Sur Les Emotions démocratiques, de Martha Nussbaum

« Donnez-moi des armes », Léo Ferré.

                Le débat autour de l’éducation est si féroce qu’on se sent parfois un peu perdu face à la virulence des arguments des réac-publicains. Conscients pourtant de la nécessité d’une école émancipatrice et intégratrice, me voilà régulièrement en recherche d’arguments et de légitimité. Le livre de Martha Nussbaum, Les Emotions démocratiques, sera désormais pour moi, à ce titre, une source précieuse.

Selon Martha Nussbaum, l’école souffre dans les pays démocratiques (elle s’appuie surtout sur les USA et l’Inde, mais ne s’interdit pas d’autres références) de ce qu’on pourrait appeler une crise du sens : à un objectif de formation des citoyens se substitue un objectif de profit économique immédiat pour les états. Ce phénomène conduit à un effacement progressif de l’enseignement des arts et des humanités. Or, affirme-t-elle, ces enseignements apportent ce qu’elle nomme les « capacités démocratiques » qui se rassemblent en trois grandes catégories : la pensée critique, la capacité à dépasser les problèmes locaux pour affronter les problèmes mondiaux, la capacité à imaginer avec empathie les problèmes d’autrui.

Après avoir condamné l’éducation tournée vers le profit, qui chasse les arts libéraux car ceux-ci développent l’esprit critique, Martha Nussbaum revendique une société tournée vers le développement humain (qui fait référence au « paradigme du développement humain ») dont l’objectif est de garantir des droits fondamentaux dans les domaines essentiels : la vie, la santé et l’intégrité corporelle, la liberté, la participation politique, l’éducation.

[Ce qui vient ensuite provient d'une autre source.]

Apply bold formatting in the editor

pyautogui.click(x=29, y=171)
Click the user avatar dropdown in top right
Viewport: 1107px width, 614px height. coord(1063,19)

La mission de l’école, dans ce cadre, est de mettre en place un certain nombre de capacités qu’elle liste précisément et qu’on peut rassembler autour des notions d’empathie, de sympathie, de compassion.

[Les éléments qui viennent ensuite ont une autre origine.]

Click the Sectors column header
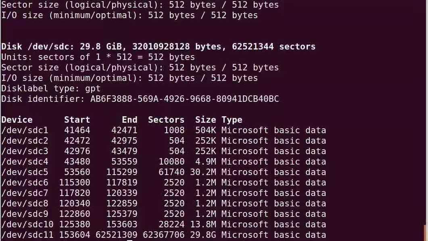The image size is (428, 241). [166, 120]
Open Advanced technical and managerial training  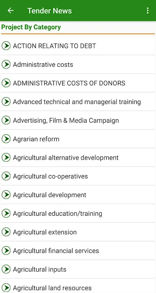(78, 102)
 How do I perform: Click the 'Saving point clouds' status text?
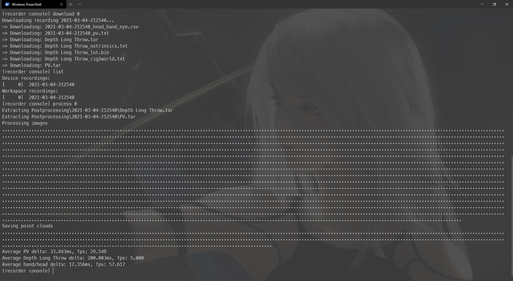point(27,226)
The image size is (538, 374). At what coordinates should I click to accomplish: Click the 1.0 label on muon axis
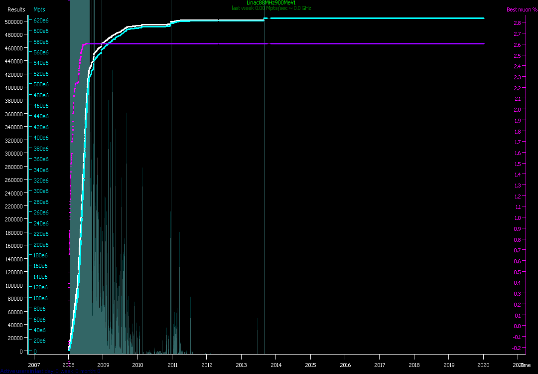[517, 218]
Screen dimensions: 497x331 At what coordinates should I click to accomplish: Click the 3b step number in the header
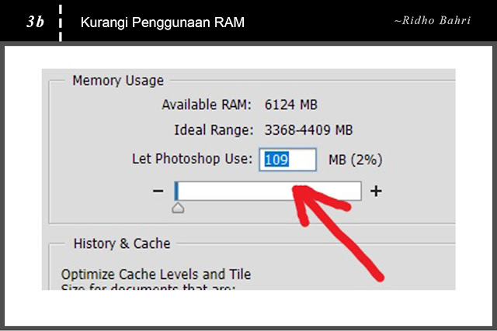pos(35,22)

Martha Nussbaum insiste sur le rôle primordial de l’école dans le développement de ces capacités. En s’appuyant sur les travaux de Rousseau et de Winnicott, elle décrit le « choc intérieur » de l’enfance : la rencontre entre la toute puissance de « sa majesté le bébé » (Freud) et la conscience d’être un animal singulièrement fragile. De ce choc intérieur naissent alors deux réactions. L’une, appelée « dégoût projectif » consiste à reporter sur autrui la dimension animale dont on ne veut pas pour soi, elle est à la source des comportements de type raciste, quelle que soit la forme de ce racisme. L’autre est la compréhension progressive de l’existence d’autrui comme une fin en soi, à l’origine cette foi des attitudes relevant de l’empathie et de compassion. Le travail d’éducation démocratique consiste à nourrir cette deuxième réaction au détriment de la première. Outre le cadre familial, le rôle de l’école comme lieu d’ouverture au monde est ici prépondérant. L’école peut agir en créant un cadre social qui rend possible à la fois l’expérience de l’empathie envers toutes formes de minorités et la légitimation personnelle de du point de vue des élèves.

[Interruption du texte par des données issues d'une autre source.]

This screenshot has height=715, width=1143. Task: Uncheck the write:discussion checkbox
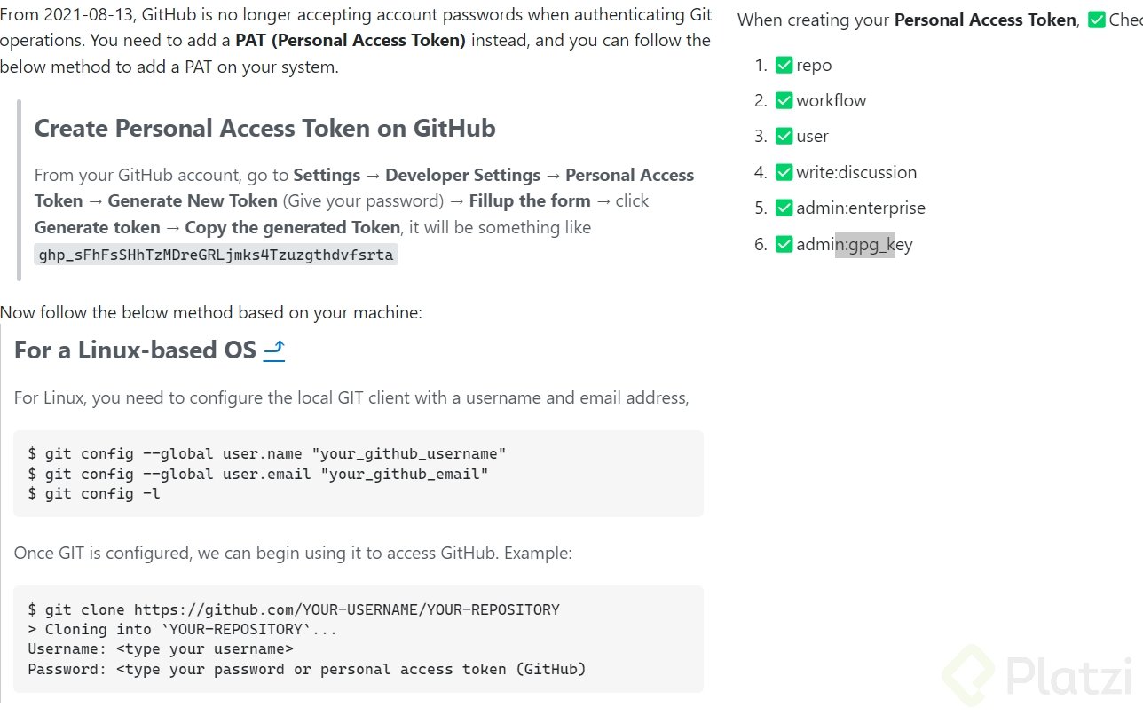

Transformant alors son texte en manifeste, Martha Nussbaum propose un certain nombre de changements nécessaires dans et pour l’école.

En premier lieu, elle condamne ce qu’elle nomme une « pédagogie paralysante » : la pratique de cours magistraux qui proposent des contenus relevant de « traditions mortes et contraignantes », l’ « égrenage » des grands livres, présentés comme des autorités, engrange une « tyrannie de la coutume » en lieu et place d’un véritable « engagement intellectuel ». Elle oppose à cela une « pédagogie socratique », nourrie de débats. Des problèmes posés aux élèves, que ceux-ci doivent résoudre, donnent lieu à une démarche réflexive, favorisée par la pratique d’activités, de jeux, de réalisations concrètes. Martha Nussbaum cite alors méthodiquement les propositions d’un certain nombre de pédagogues souvent cités eux-mêmes par les auteurs de Lettres Vives : Freinet bien sûr, mais aussi Pestalozzi, Tagore, Alcott, etc. Tous ont en commun, outre les propositions d’alternatives à la « pédagogie paralysante » d’insister sur l’importance des émotions et de l’affectivité en sus de la rationalité. Tout en prenant ses distances avec la dimension parfois mystique des travaux de ces pédagogues, Martha Nussbaum propose de retenir cette valorisation des émotions. Elle insiste en particulier sur le fait que ces pédagogies actives supposent une politique égalitaire et intégratrice, le mépris d’autrui est, selon elle, rendu impossible par les dispositifs proposés.

Martha Nussbaum aborde ensuite la question des contenus. Elle insiste en particulier sur la nécessité de former des « citoyens du monde ». L’expression « citoyens du monde » renvoie à deux dimensions : se concevoir soi-même comme « membre d’une nation hétérogène » et une « connaissance complexe des pays et des traditions étrangers ». Plus simplement, il s’agit de donner à l’élève une conscience aigüe du fait qu’il est partie prenante d’un système complexe. L’exemple que prend Martha Nussbaum est la démarche qui consiste à remonter, à partir d’un objet quotidien, comme un crayon, toute la chaine socio-économique qui a permis à cet objet de parvenir jusqu’à la classe. C’est ce type de conscience, selon elle, qui est indispensable à la démocratie. Or ces chaines, ou systèmes socio-économiques sont aujourd’hui au moins des systèmes mondiaux, d’où la nécessité d’une conscience des systèmes-mondes.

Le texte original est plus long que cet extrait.